Il ruolo del sistema renina angiotensina aldosterone (RAAS)

Il sistema RAAS è un insieme di sostanze nel corpo che regolano la pressione sanguigna e il bilancio dei liquidi. Quando questo sistema è troppo attivo, può contribuire allo stress ossidativo e ai danni al cuore.
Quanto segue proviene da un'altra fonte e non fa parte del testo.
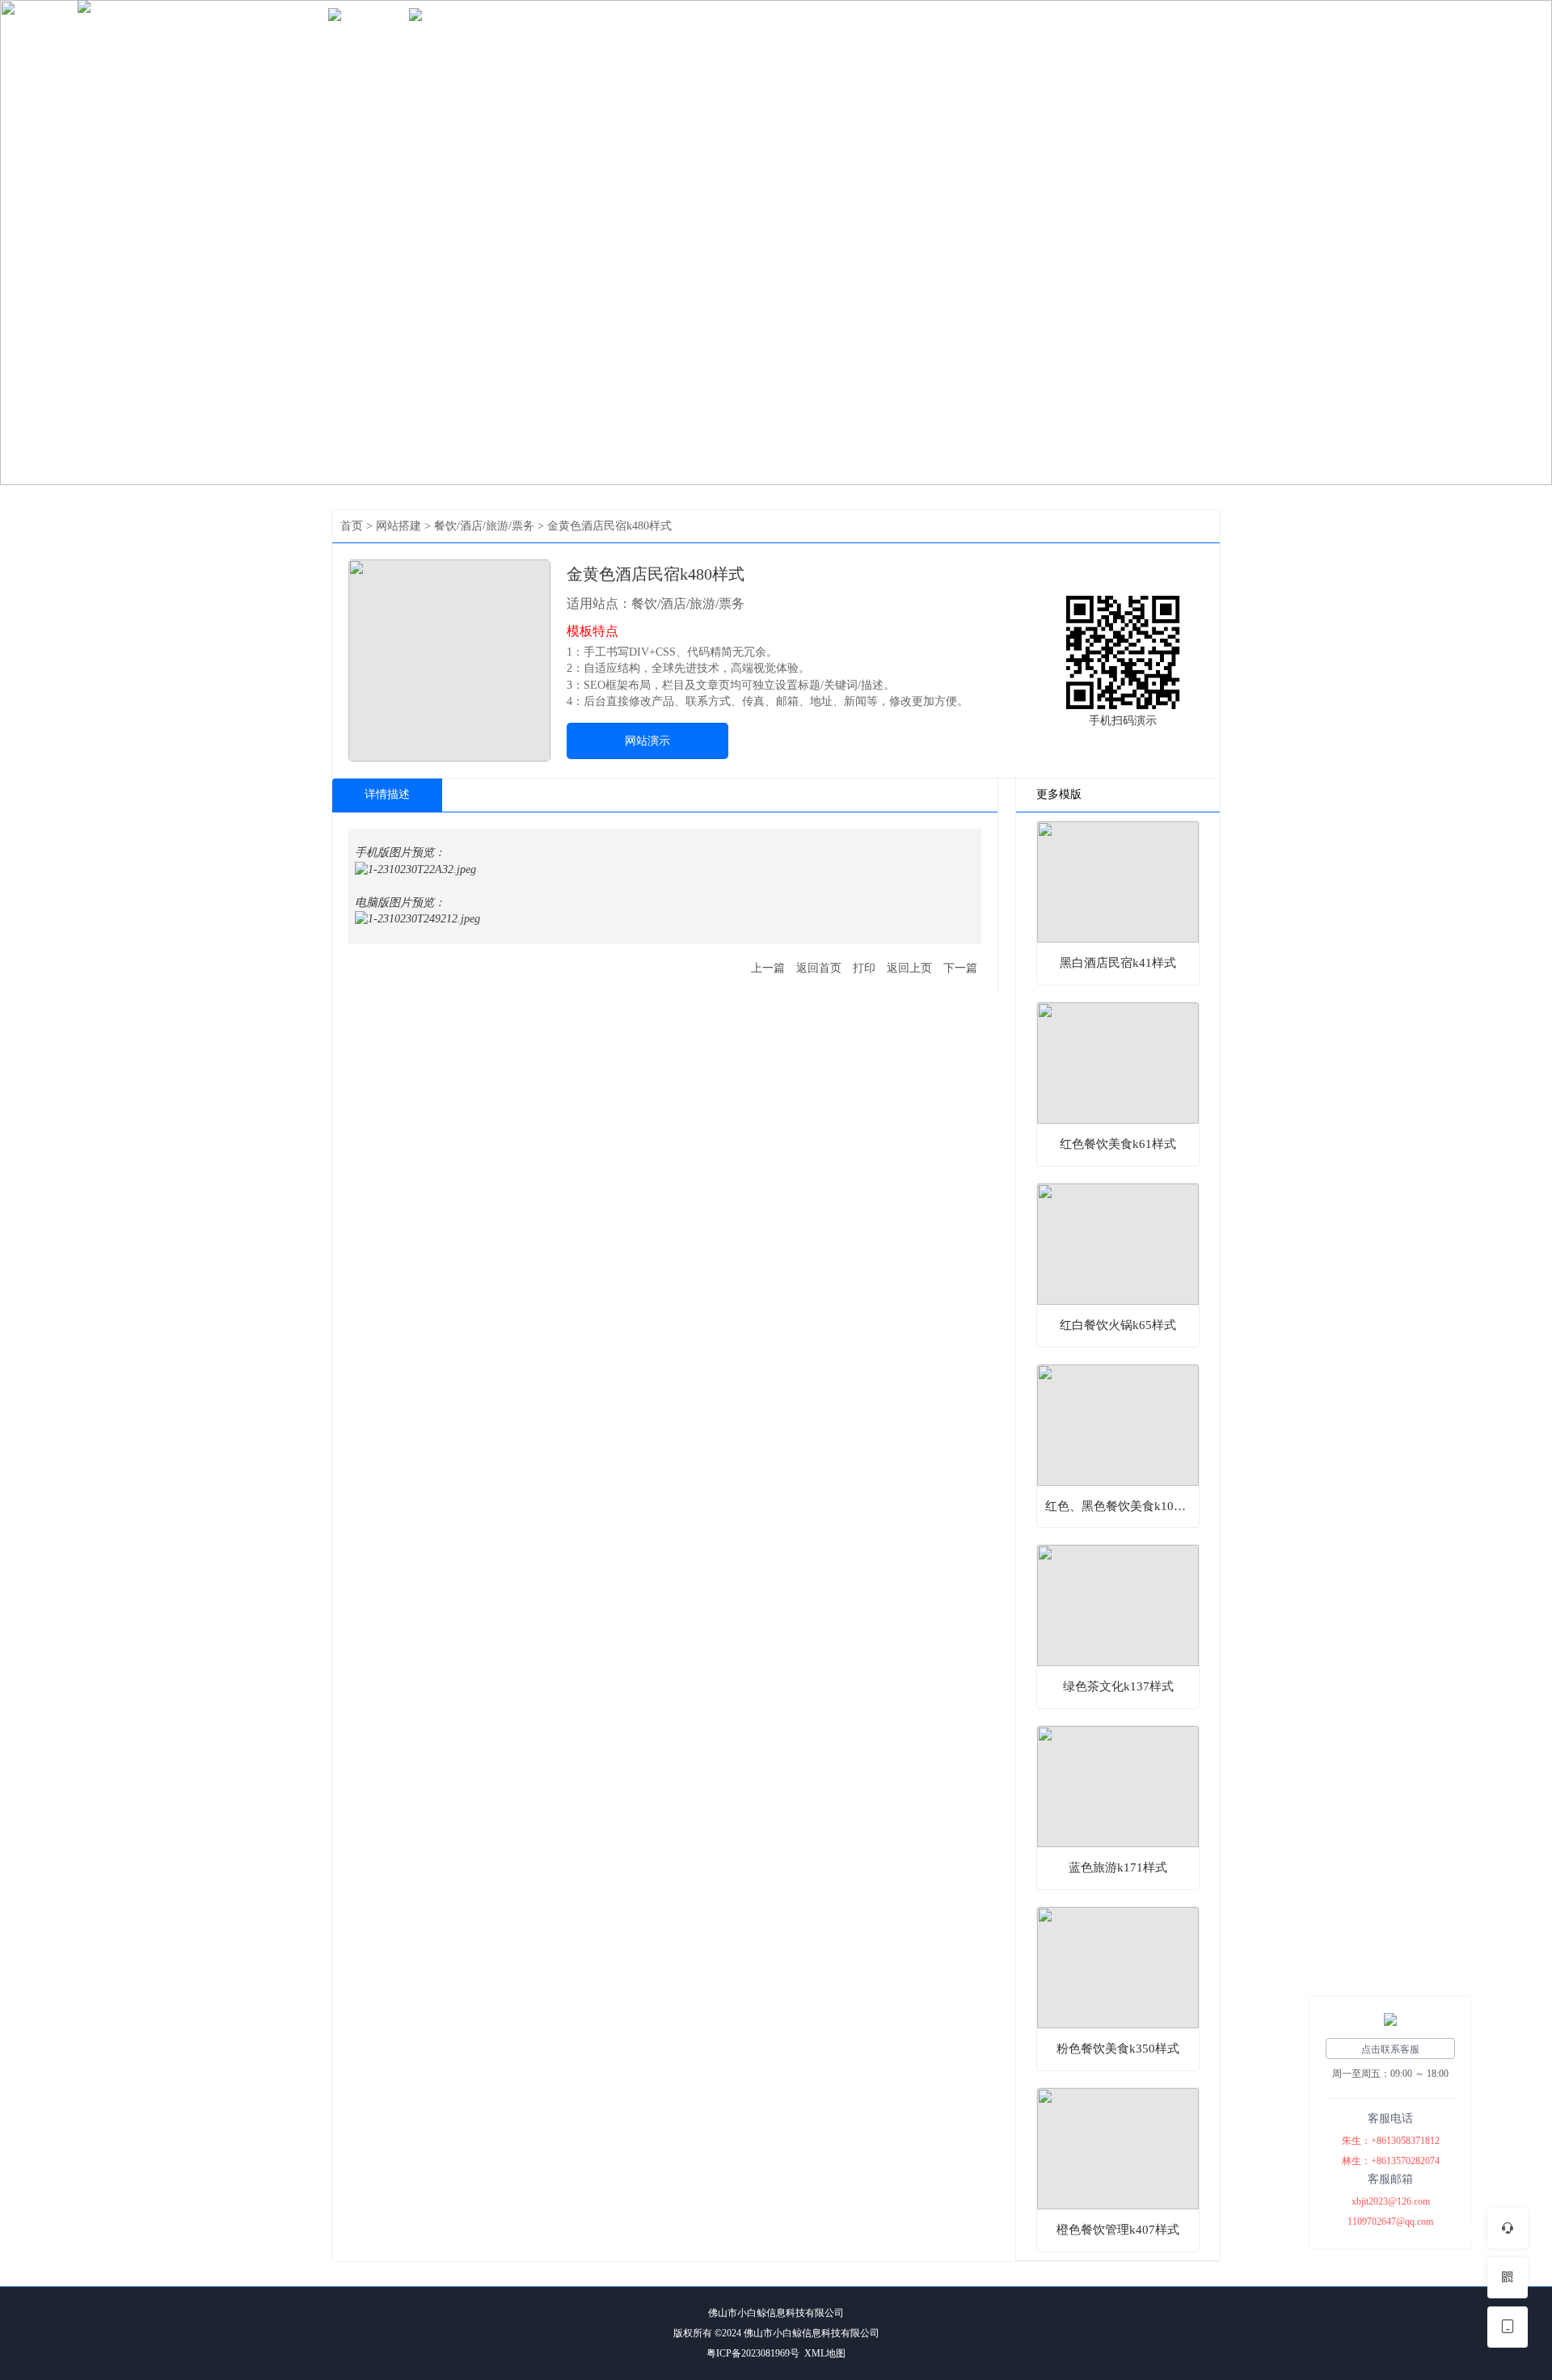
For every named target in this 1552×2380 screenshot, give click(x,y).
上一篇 (768, 968)
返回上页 (909, 968)
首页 (301, 31)
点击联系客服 (1390, 2049)
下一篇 (960, 968)
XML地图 (825, 2353)
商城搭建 (449, 31)
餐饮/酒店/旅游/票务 (484, 526)
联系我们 (530, 31)
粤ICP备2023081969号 (752, 2353)
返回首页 (818, 968)
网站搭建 (368, 31)
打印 (864, 968)
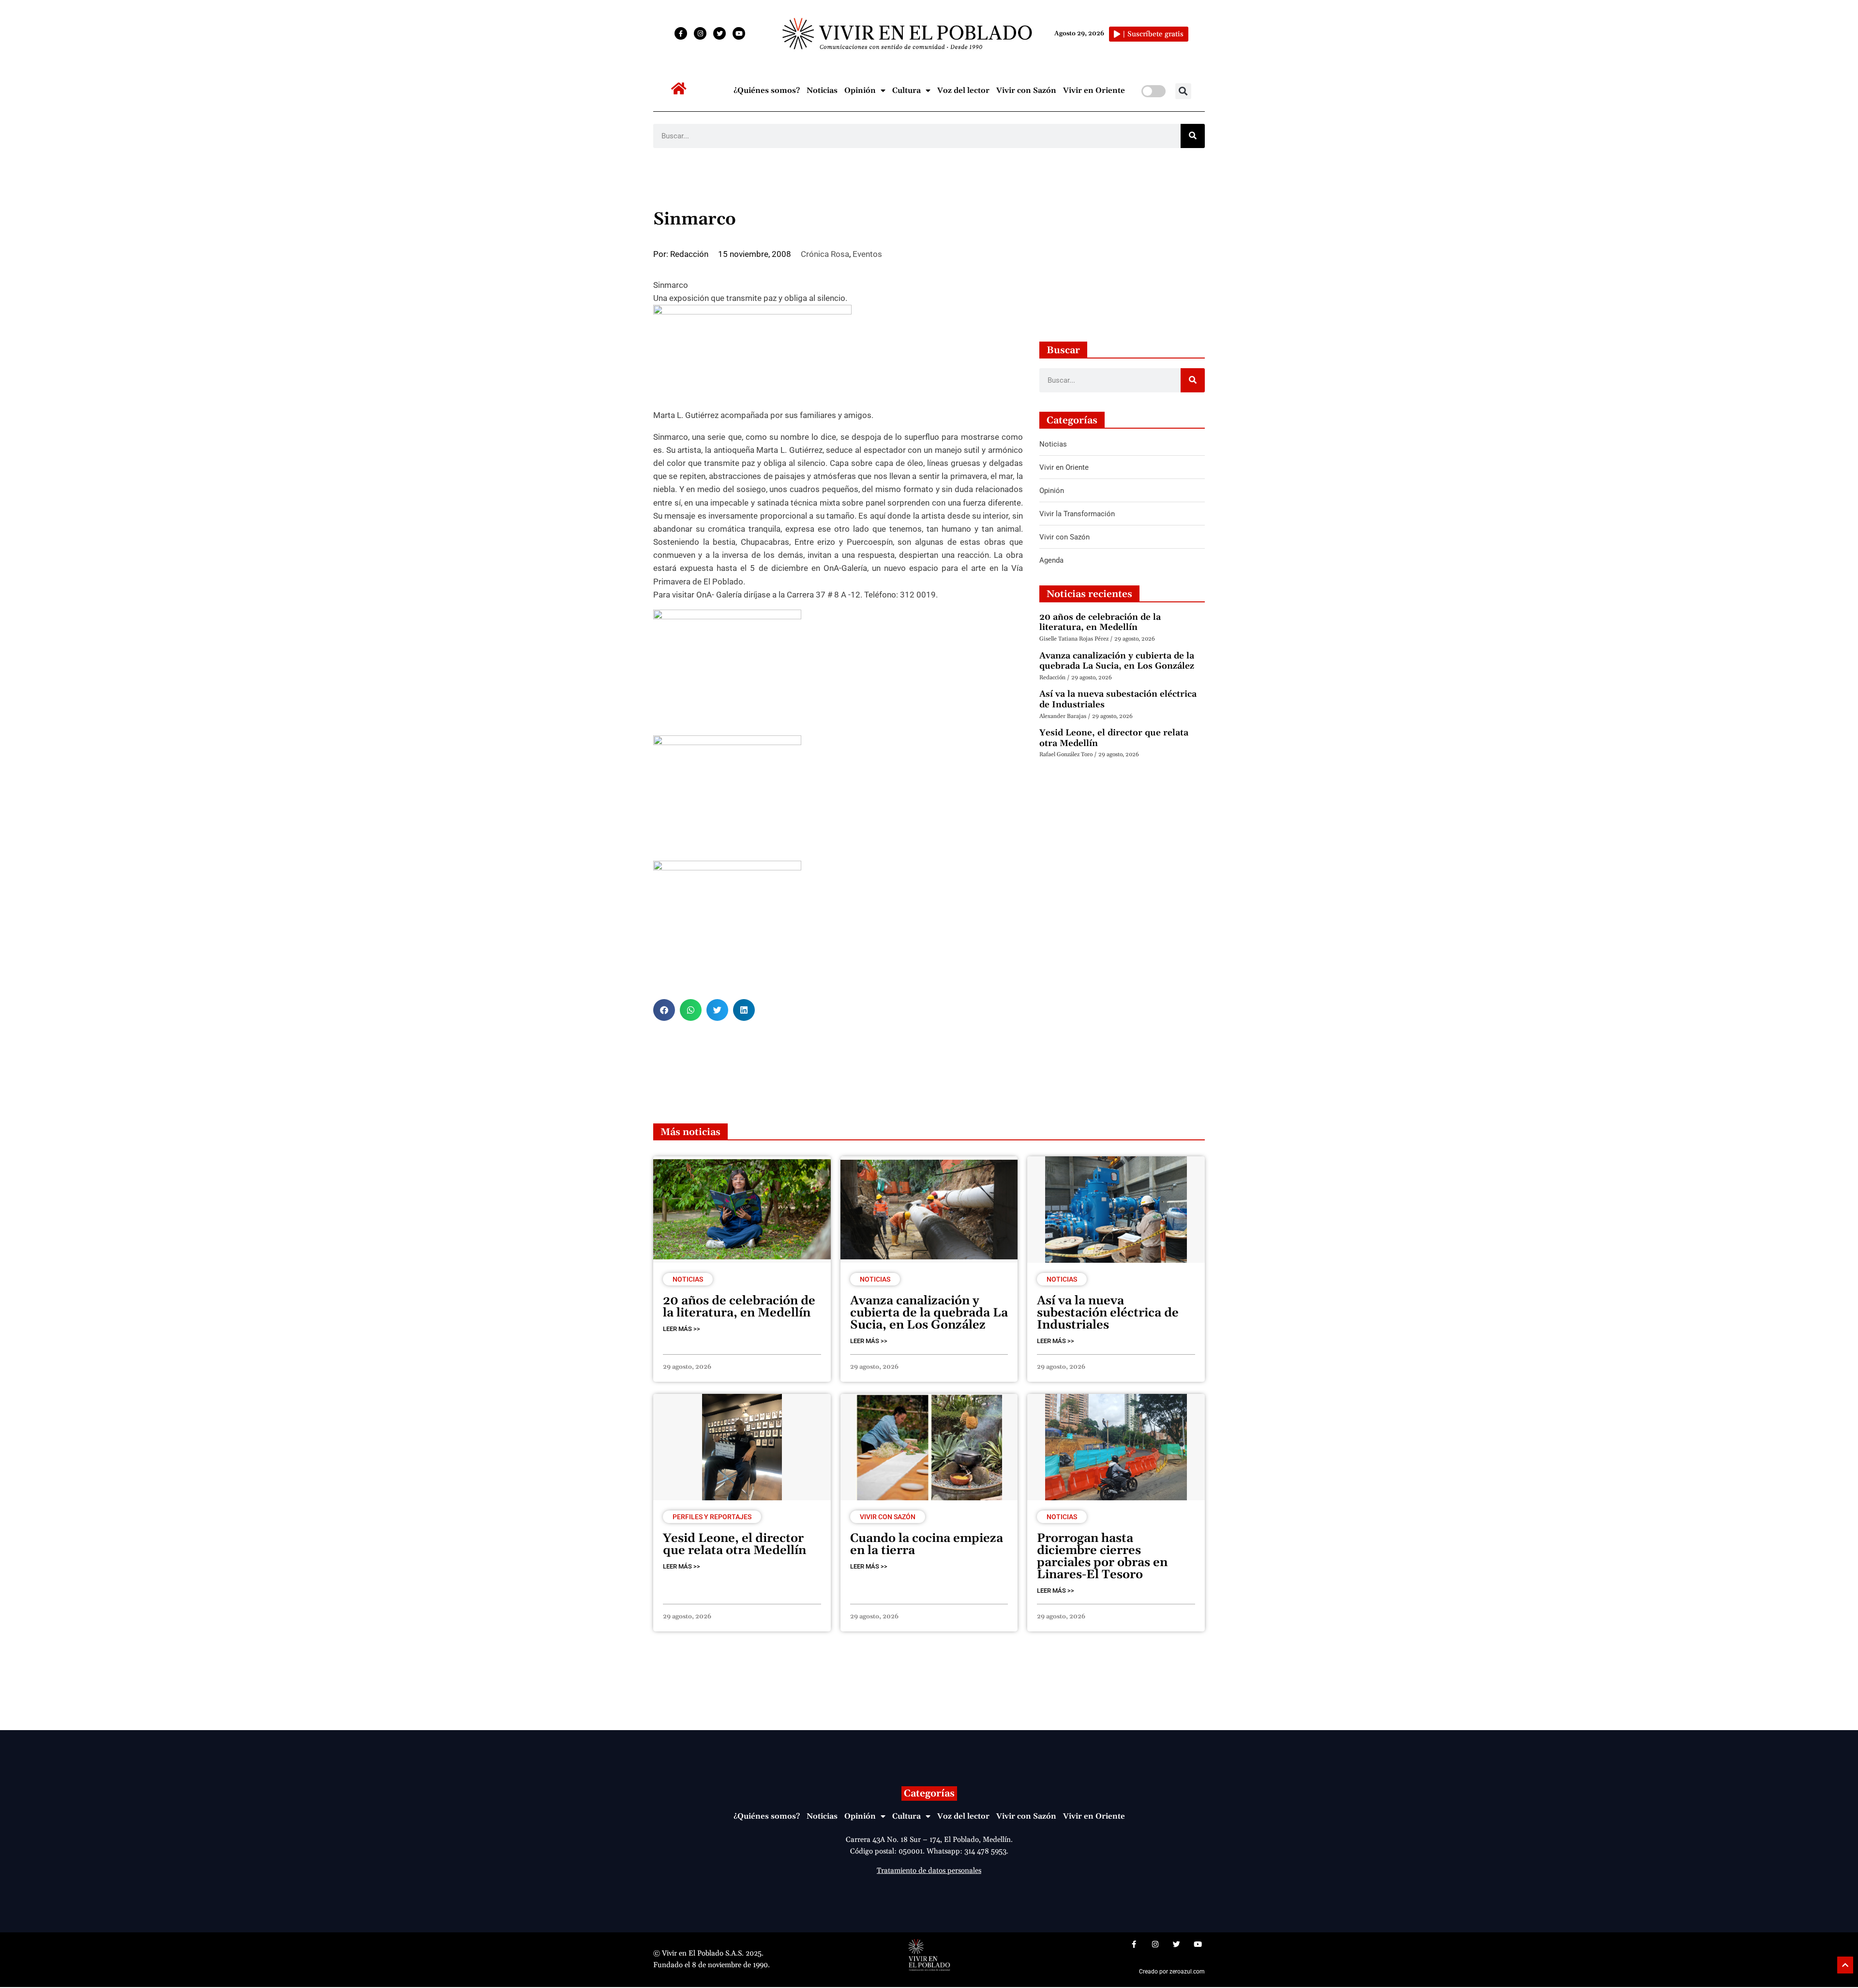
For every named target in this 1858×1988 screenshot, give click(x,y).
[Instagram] (700, 33)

Come agisce il telmisartan

Il telmisartan è un farmaco che blocca uno dei recettori dell’angiotensina II, una sostanza del sistema RAAS. In questo modo, telmisartan aiuta a ridurre la produzione di sostanze dannose chiamate superossidi, che causano infiammazione e stress ossidativo.

Lo studio condotto

  • Sono stati coinvolti 49 pazienti con diversi tipi di tumore, ma senza problemi cardiaci.
  • 25 pazienti hanno ricevuto telmisartan (40 mg al giorno), mentre 24 hanno ricevuto un placebo (una sostanza senza effetto), iniziando una settimana prima della chemioterapia.
  • La chemioterapia prevedeva l’uso di epirubicina, un farmaco che può danneggiare il cuore.
  • I pazienti sono stati valutati prima e dopo la somministrazione di epirubicina.

Risultati principali

  • Con dosi più alte di epirubicina, la funzione cardiaca misurata con lo strain rate (una misura della capacità del cuore di contrarsi) è migliorata solo nel gruppo che ha ricevuto telmisartan.
  • Nel gruppo placebo, invece, si è osservato un aumento di sostanze dannose come le specie reattive dell’ossigeno e l’interleuchina-6, un indicatore di infiammazione.
  • Questi risultati suggeriscono che telmisartan aiuta a mantenere attive le difese antiossidanti del cuore, riducendo così i danni causati dalla chemioterapia.

In conclusione

Questo studio mostra che il telmisartan può proteggere il cuore dai danni legati allo stress ossidativo causato dalla chemioterapia con epirubicina. Il farmaco agisce riducendo l’infiammazione e migliorando la capacità del cuore di funzionare anche a dosi elevate di chemioterapia.